Corps considers banning fishing close to dams

Fishing guide Bill Bethel, who specializes in catching big rockfish and striper hybrids that lurk in the churning currents below dams on the Cumberland and Tennessee Rivers, is concerned over a proposal to ban fishing there.

“The Corps of Engineers wants to prohibit fishing within 1,000 yards of dams while generation is in progress,” says Bethel, whose clients include members of the Tennessee Titans and country music entertainers.

“If that happens, it will ruin our striper-fishing industry because the best fishing is below dams during periods of generation. I don’t even bother booking a trip when there’s no generation.”

The Corps confirmed that it is considering “a plan to restrict boat access to hazardous waters directly upstream and downstream of all hydro-electric power plant facilities along the Cumberland River and its tributaries.”

Dams that would be affected include those at Old Hickory, Percy Priest, Cordell Hull, Cheatham, Dale Hollow and Barkley.

Bethel says that such a ban would not only disrupt striper fishing but also affect the state’s popular wintertime sauger angling. Many sauger fishermen like to fish close to the dam where the fish congregate during the cold months of up-stream migration.

It’s called “fishing the boils” – casting lures and baits into the churning water that surges though the dam’s generators.

Taking a boat into such rough, roiling water can be dangerous. The Tennessee Wildlife Resources Agency requires all boaters to wear a life jacket when fishing below a dam.

Billboard-sized signs on both sides of the river below the dams warn boaters about the dangerous waters and remind them that wearing a life jacket is mandatory.
However, not all fishermen obey the life-jacket rule.  Last year Bethel rescued a fisherman whose boat capsized below Cheatham Dam.

“He ran his boat right up to the dam in the fast water and it got caught in the undercurrent and turned over,” Bethel said. “Luckily I was fishing close by and rushed over and threw him a floating seat cushion with a rope tied to it. He wasn’t wearing a life jacket and would have drowned in another minute. You can’t swim out of that fast water.”
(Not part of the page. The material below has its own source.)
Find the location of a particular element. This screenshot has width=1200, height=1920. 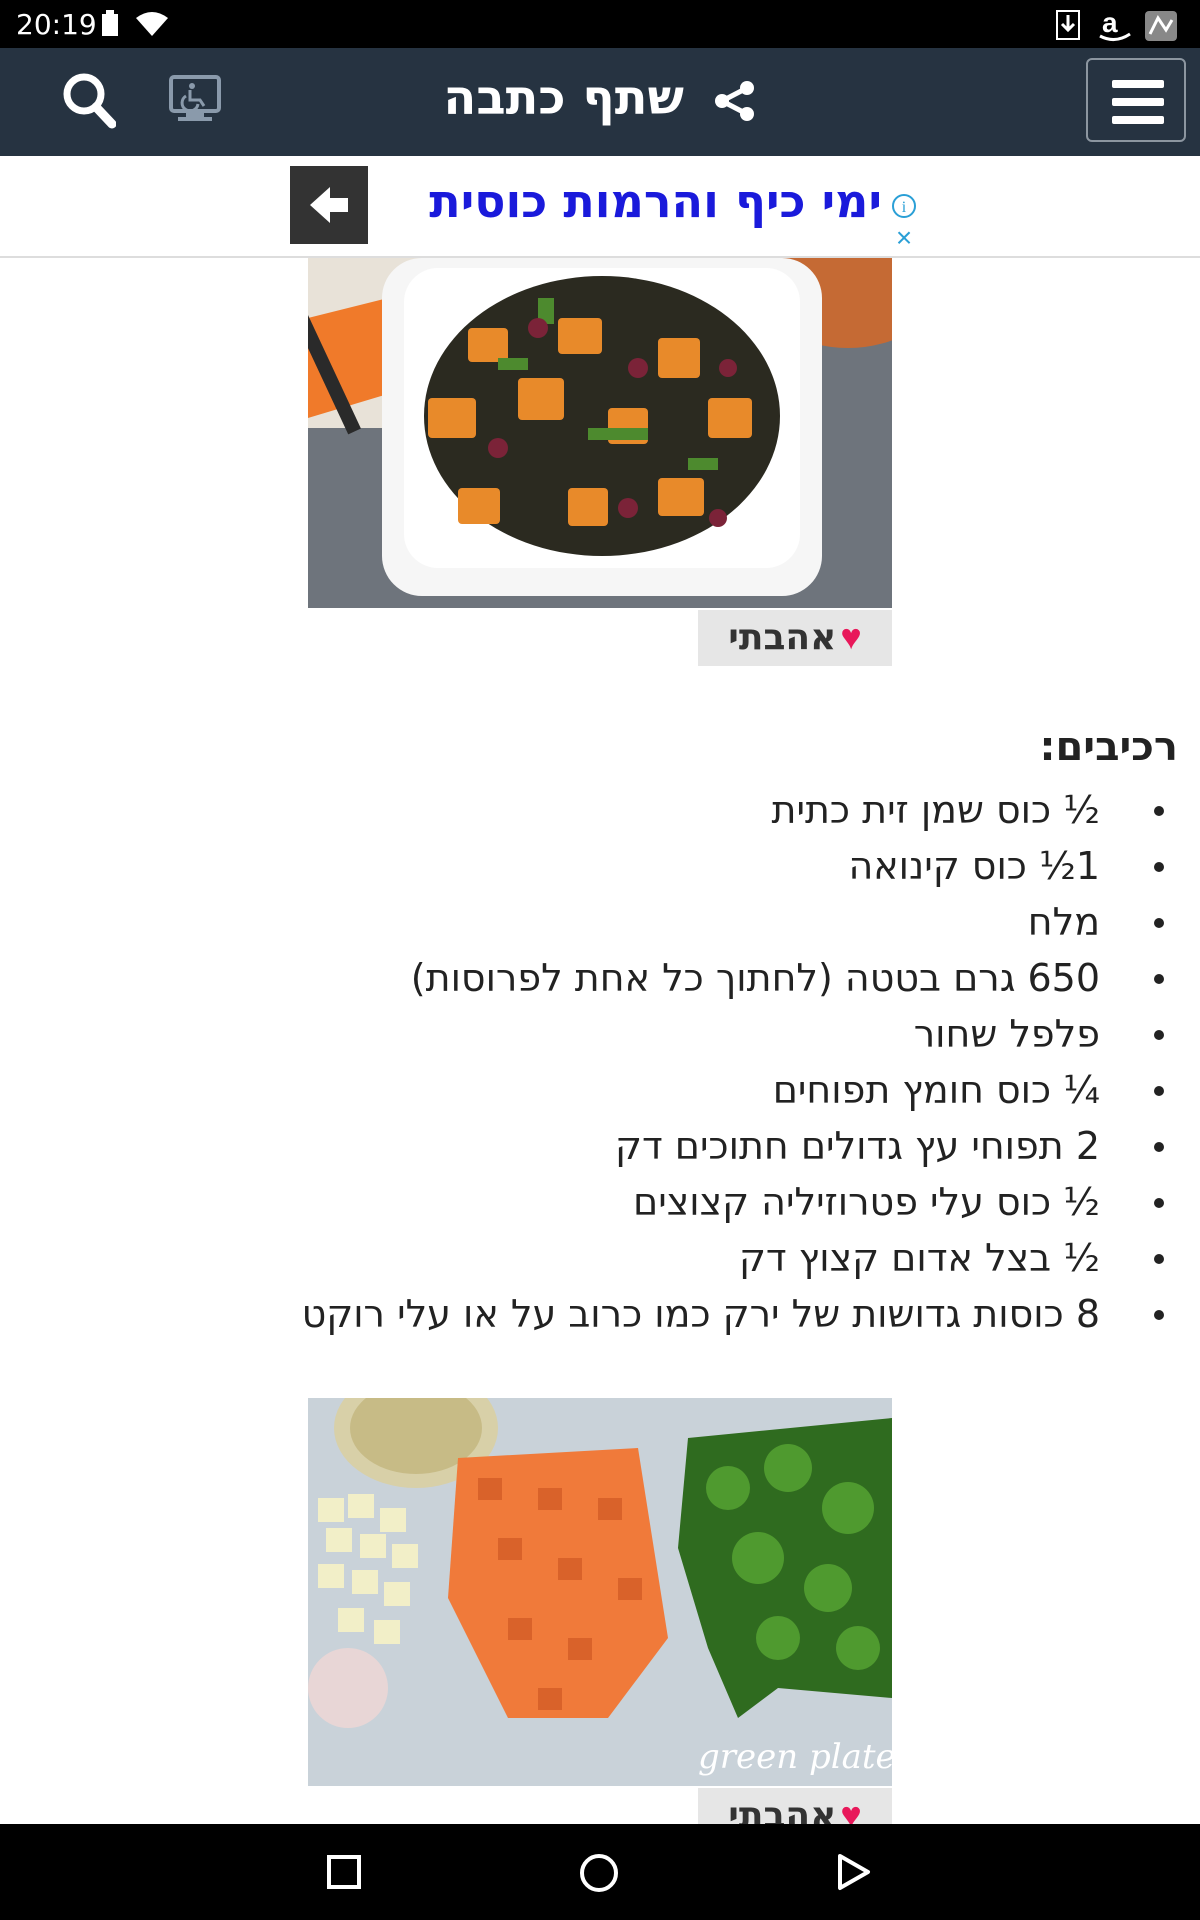

back-icon is located at coordinates (854, 1872). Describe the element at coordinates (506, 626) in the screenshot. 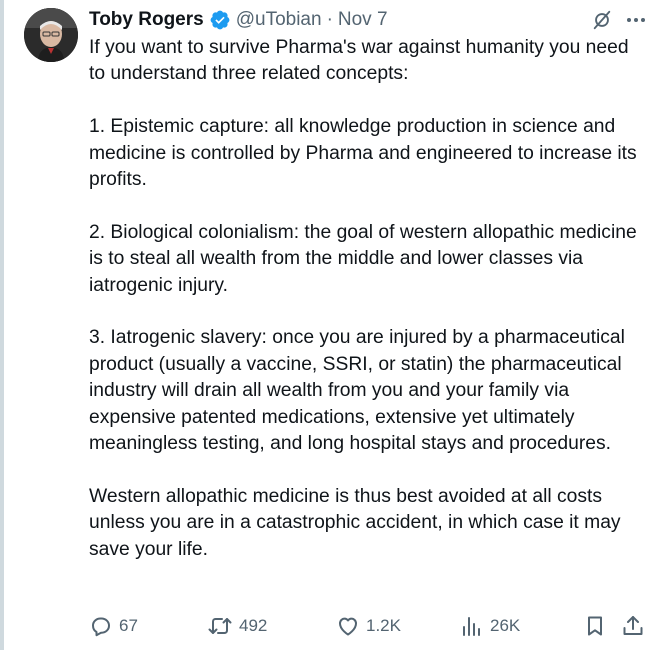

I see `views-count: 26K` at that location.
Bethel always wears a life jacket and requires his guests to put one on as soon as the boat leaves the ramp. But some other fishermen don’t do it, and by doing so they risk their lives when they run a light-weight boat into the churning water.

Nevertheless,  Bethel opposes a below-the-dam ban intended to protect reckless fishermen from themselves.

“Banning fishing there wouldn’t stop them because they’re already ignoring the life-jacket rule,” he says. “Adding another regulation wouldn’t do any good. They’d just ignore it too.”

Bethel supports the mandatory life-jacket requirement (but is critical of the lax enforcement) and credits the Corps for posting signs warning boaters to be careful when approaching dangerous waters. But he says that’s as far as the Corps should go.

“We’ve got adequate safety rules,” he says, “we just need to enforce them. I’m opposed to banning fishing below dams where I’ve fished for 25 years without a problem. I hope other fishermen feel the same way, and let the Corps and TWRA know it.”